Emilia Clarke has revealed that she once refused to perform a nude scene on the set of a project, despite being told that it would “disappoint” her Game of Thrones fans. While discussing on-screen nudity with Dax Shepard on his podcast Armchair Expert, the Last Christmas actor recalled being asked to perform a nude scene she hadn’t agreed to in advance.

“I’m a lot more savvy [now] with what I’m comfortable with, and what I am okay with doing,” she explained. “I’ve had fights on set before where I’m like, ‘No, the sheet stays up’, and they’re like, ‘You don’t wanna disappoint your Game of Thrones fans’. And I’m like, ‘F*** you.’”

Clarke also revealed that she felt overwhelmed by what she described as the “f*** ton of nudity” in the first season of Game of Thrones. “I took the job and then they sent me the scripts and I was reading them, and I was, like, ‘Oh, there’s the catch!’” she remembered. “But I’d come fresh from drama school, and I approached [it] as a job – if it’s in the script then it’s clearly needed, this is what this is and I’m gonna make sense of it… Everything’s gonna be cool.”

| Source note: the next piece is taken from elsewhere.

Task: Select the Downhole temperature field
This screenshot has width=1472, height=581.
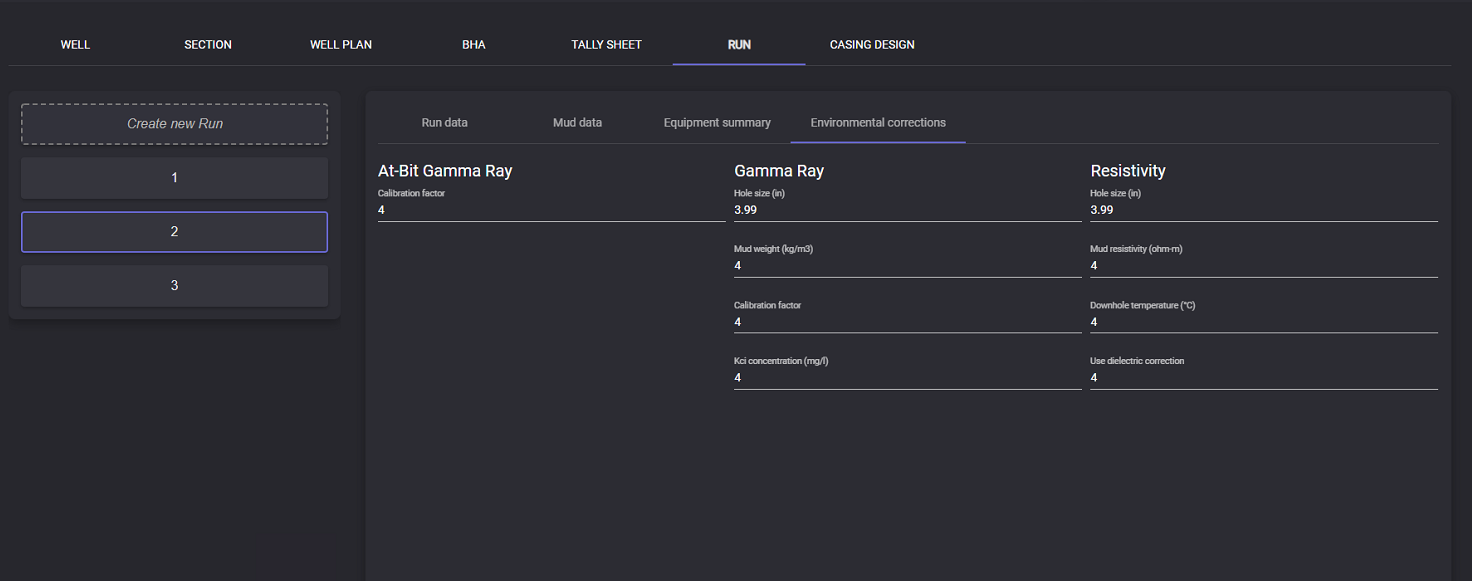Action: point(1263,322)
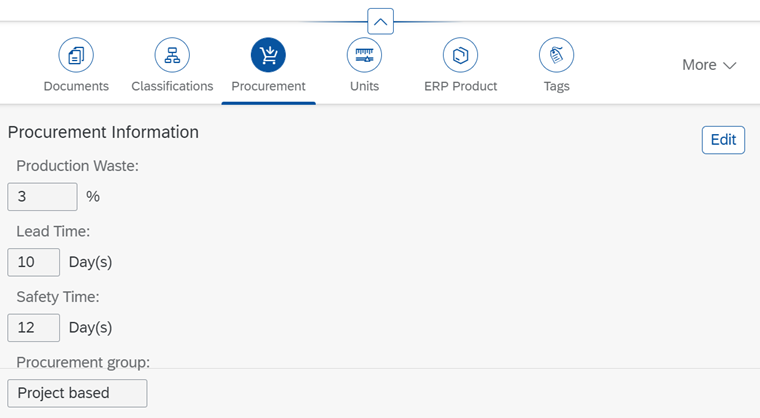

She continued: “So I came to terms with that beforehand, but then going in and doing it… I’m floating through this first season and I have no idea what I’m doing, I have no idea what any of this is. I’ve never been on a film set like this before, I’d been on a film set twice before then, and I’m now on a film set completely naked with all of these people, and I don’t know what I’m meant to do and I don’t know what’s expected of me, and I don’t know what you want and I don’t know what I want… Regardless of there being nudity or not, I would have spent that first season thinking I’m not worthy of requiring anything, I’m not worthy of needing anything at all… Whatever I’m feeling is wrong, I’m gonna cry in the bathroom and then I’m gonna come back and we’re gonna do the scene and it’s gonna be completely fine.”

She went on to explain that it was only while working with Aquaman actor Jason Momoa, who played her on-screen love interest Khal Drogo, that she realised that she could set her own rules about how much of her body she was willing to show. “It was definitely hard,” she said. “Which is why the scenes, when I got to do them with Jason, were wonderful, because he was like, ‘No, sweetie, this isn’t okay.’ And I was like, ‘Ohhhh.’”

[From The Independent]

Big props to Jason Momoa for doing something to protect her and for telling her that’s not the way it’s supposed to work. Jason and Emilia are still very close, and I get the feeling that’s how it was from the start, that he was protective of her. Iain Glen was another one – I remember interviews with him where he spoke about how green and inexperienced she was in the first season and how he would often try to figure out ways where Emilia would not have to be so naked in front of so many people on set. But yeah, GoT producers were gross and exploitative. We knew that. David Benioff and D.B. Weiss ruined all of it.

Also: I’ve been reading a lot of those actress-roundtable discussions and actor-on-actor series, and some of the actresses have been talking about the immediate changes they saw when #MeToo and Time’s Up started happening. Films have been hiring “intimacy” coaches or various protective middlemen to come in whenever there is a sex scene or when an actor is nude, and the coach is there to tell the director what is and is not allowed contractually and to stand up for the actresses, etc. The actresses seem to like the protective measures being taken now, although clearly those practices are A) very recent and B) not widespread.

dany stark

Photos courtesy of WENN and HBO/GoT.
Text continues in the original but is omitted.